Requirement
Your task is to retype, exactly, the line containing "Instruction: Open To Do app" and every later line through the end of the listing, with pictures omitted.

*** Recorded information

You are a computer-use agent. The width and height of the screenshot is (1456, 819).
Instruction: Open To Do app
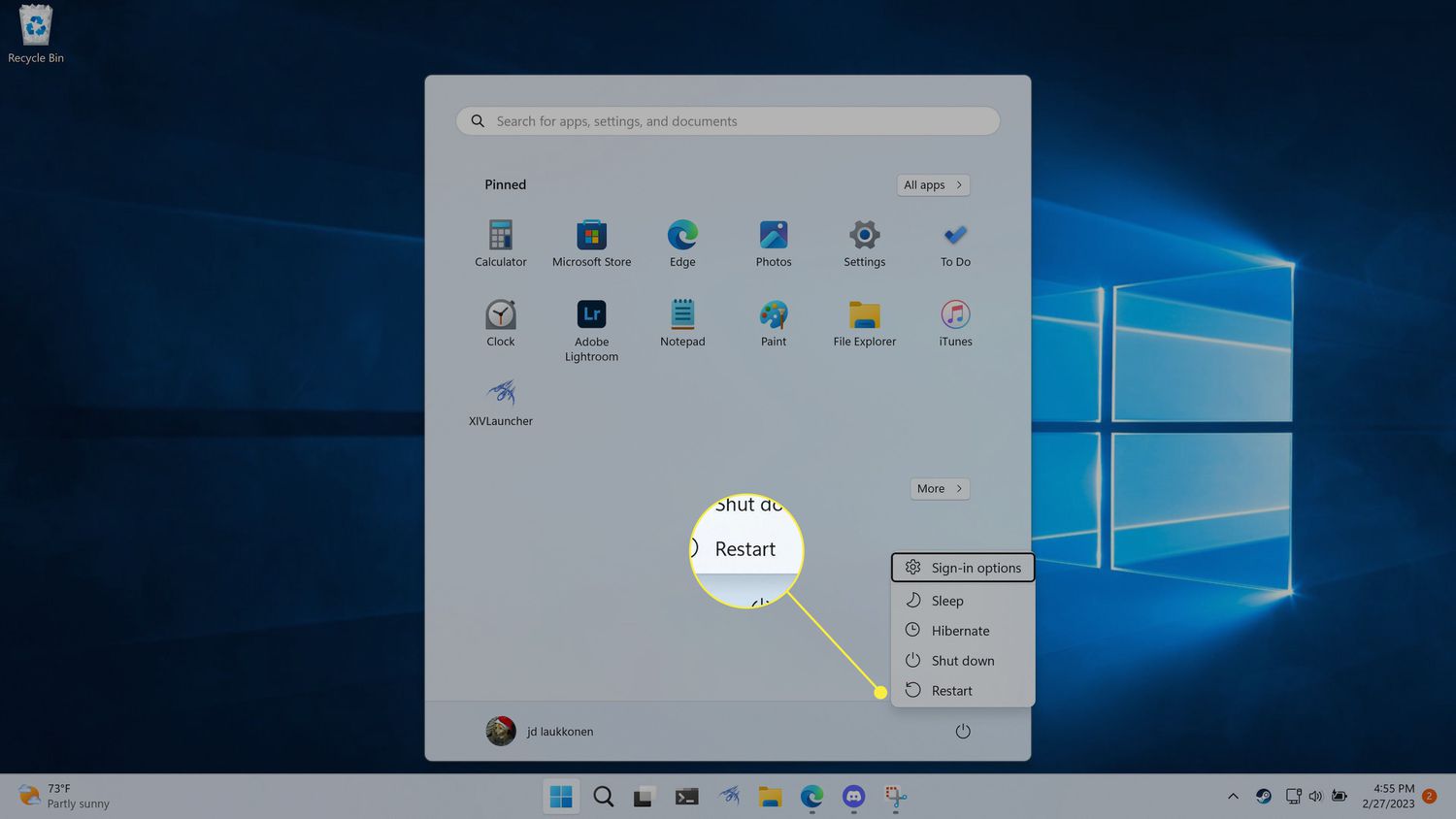pos(955,243)
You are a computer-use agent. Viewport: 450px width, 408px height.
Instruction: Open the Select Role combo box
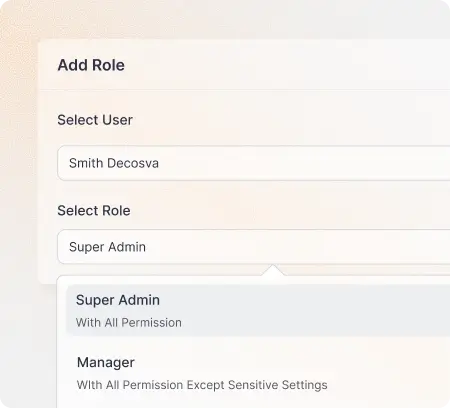254,247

******

Exercise answer
Instruction: Open To Do app
pos(955,243)
You are a computer-use agent. Viewport: 450px width, 408px height.
Instruction: Open the Select Role combo box
254,247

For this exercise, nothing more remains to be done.